ABSTRACT
Antimicrobial resistance (AMR) is a major global challenge to human and animal health. The genomic element (e.g., chromosome, plasmid, and genomic islands) and neighbouring genes associated with an AMR gene play a major role in its function, regulation, evolution, and propensity to undergo lateral gene transfer. Therefore, characterising these genomic contexts is vital to effective AMR surveillance, risk assessment, and stewardship. Metagenomic sequencing is widely used to identify AMR genes in microbial communities, but analysis of short-read data offers fragmentary information that lacks this critical contextual information. Alternatively, metagenomic assembly, in which a complex assembly graph is generated and condensed into contigs, provides some contextual information but systematically fails to recover many mobile genetic elements. Here we introduce Sarand, a method that combines the sensitivity of read-based methods with the genomic context offered by assemblies by extracting AMR genes and their associated context directly from metagenomic assembly graphs. Sarand combines BLAST-based homology searches with coverage statistics to sensitively identify and visualise AMR gene contexts while minimising inference of chimeric contexts.
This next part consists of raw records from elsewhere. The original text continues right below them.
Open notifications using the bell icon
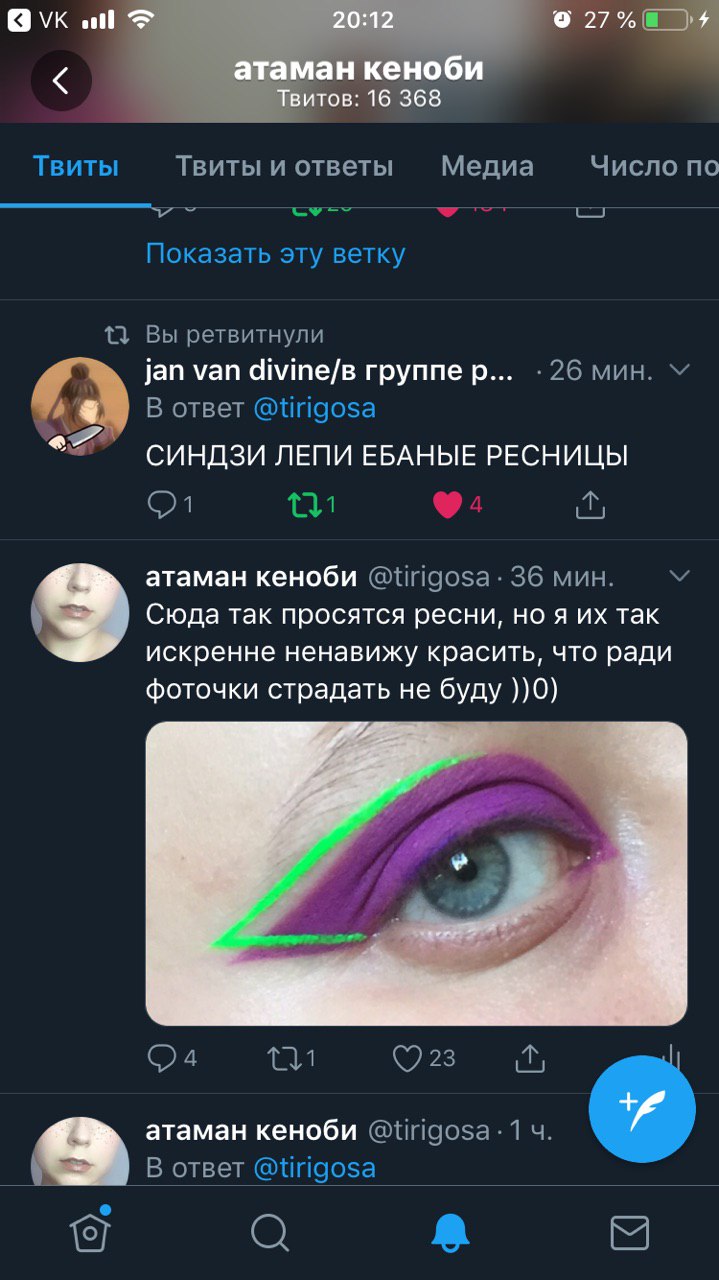719x1280 pixels. pos(450,1233)
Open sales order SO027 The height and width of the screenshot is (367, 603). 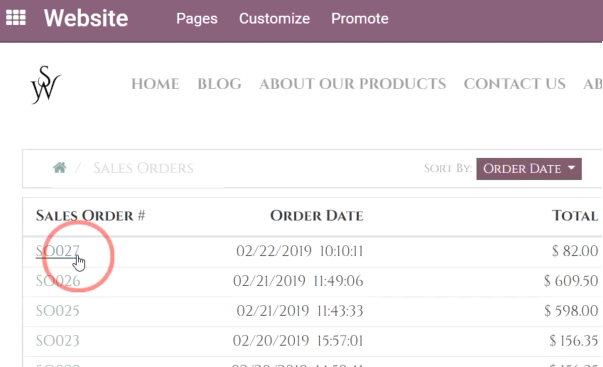tap(58, 251)
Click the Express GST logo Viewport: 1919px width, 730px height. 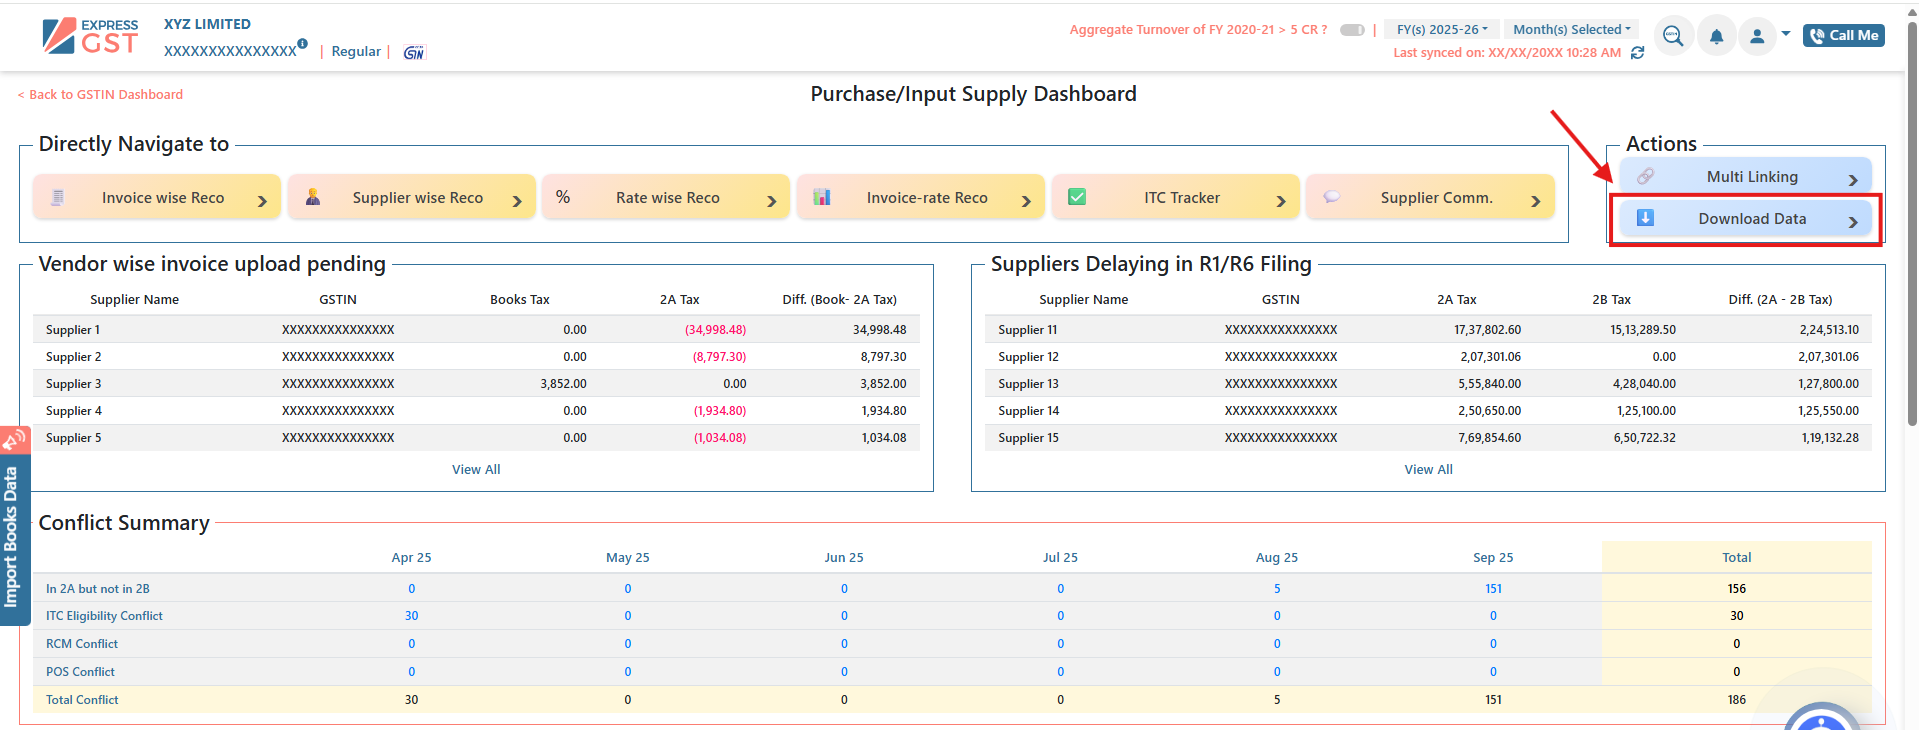click(x=90, y=36)
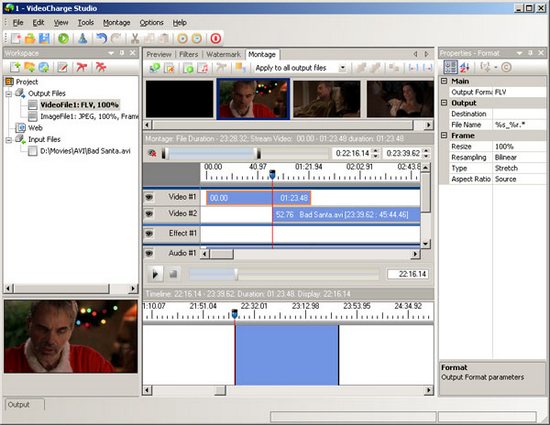Select the Santa frame thumbnail in the filmstrip
The width and height of the screenshot is (550, 425).
[x=253, y=99]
Using both real and simulated metagenomic data, we show that Sarand outperforms metagenomic assembly and recently developed graph-based tools in terms of precision and sensitivity for this problem. Sarand (https://github.com/beiko-lab/sarand) enables effective extraction of metagenomic AMR gene contexts to better characterize AMR evolutionary dynamics within complex microbial communities.
Competing Interest Statement
The authors have declared no competing interest.